The active site metal cluster of [FeFe]-hydrogenase, referred to as the H-cluster, is a highly unusual modified iron-sulfur cluster; this H-cluster exists as a [4Fe-4S] cubane bridged to a 2Fe subcluster that contains three carbon monoxide, two cyanide, and a bridging dithiomethylamine group as ligands.  Three specific gene products, denoted HydE, HydF, and HydG, are now known to function in the assembly and maturation of functional [FeFe]-hydrogenase (HydA) via their specific role in the biosynthesis of the uniquely decorated 2Fe subcluster of the H-cluster.  Two of these enzymes (HydE and HydG) belong to the radical S-adenosylmethionine (SAM) superfamily.  The third protein, HydF, is a GTPase that functions as a scaffold/carrier during H-cluster assembly. 

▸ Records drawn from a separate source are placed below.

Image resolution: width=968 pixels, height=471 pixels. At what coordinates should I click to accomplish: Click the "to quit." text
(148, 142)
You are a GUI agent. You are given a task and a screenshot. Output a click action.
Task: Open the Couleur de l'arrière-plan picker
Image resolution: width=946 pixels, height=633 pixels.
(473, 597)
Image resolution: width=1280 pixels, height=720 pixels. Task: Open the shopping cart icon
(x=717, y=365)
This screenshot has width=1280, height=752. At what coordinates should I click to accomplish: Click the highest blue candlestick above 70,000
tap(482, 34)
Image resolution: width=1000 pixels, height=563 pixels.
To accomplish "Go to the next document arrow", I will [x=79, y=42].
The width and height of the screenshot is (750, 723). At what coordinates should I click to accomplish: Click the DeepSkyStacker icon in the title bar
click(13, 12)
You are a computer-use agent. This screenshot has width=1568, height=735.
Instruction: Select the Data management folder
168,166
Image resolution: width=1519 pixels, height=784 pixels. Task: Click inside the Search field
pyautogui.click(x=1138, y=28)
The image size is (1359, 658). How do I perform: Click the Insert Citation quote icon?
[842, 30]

While substantial work has delineated aspects of H-cluster maturation, much remains unknown about the specific roles of HydE, HydF, and HydG.  Our work has provided critical insights into the chemical function and mechanism of the radical SAM maturases HydE and HydG, while working towards the goal of determining how the products of these enzymes assemble on the scaffold protein HydF to achieve H-cluster synthesis.  The goals of this project are to develop a molecular-level understanding of the reactions catalyzed by HydE, HydF, and HydG; current evidence provides support for the stepwise nature of H-cluster biosynthesis and the novel chemical transformations that accompany this process.  This project will not only enhance the ability to promote biohydrogen energy solutions through genetic engineering and biomimicry, but stands to also help define valuable paradigms for complex metal cluster assembly in biology.